Your task:
Copy each of the rows below word for word, keeping every line in its original order.

Task data:
#####
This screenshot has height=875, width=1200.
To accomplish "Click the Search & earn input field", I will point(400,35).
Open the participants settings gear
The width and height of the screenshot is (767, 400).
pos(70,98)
#####
Written reply:
This screenshot has height=875, width=1200.
To accomplish "Click the Search & earn input field", I will point(400,35).
Open the participants settings gear
The width and height of the screenshot is (767, 400).
pos(70,98)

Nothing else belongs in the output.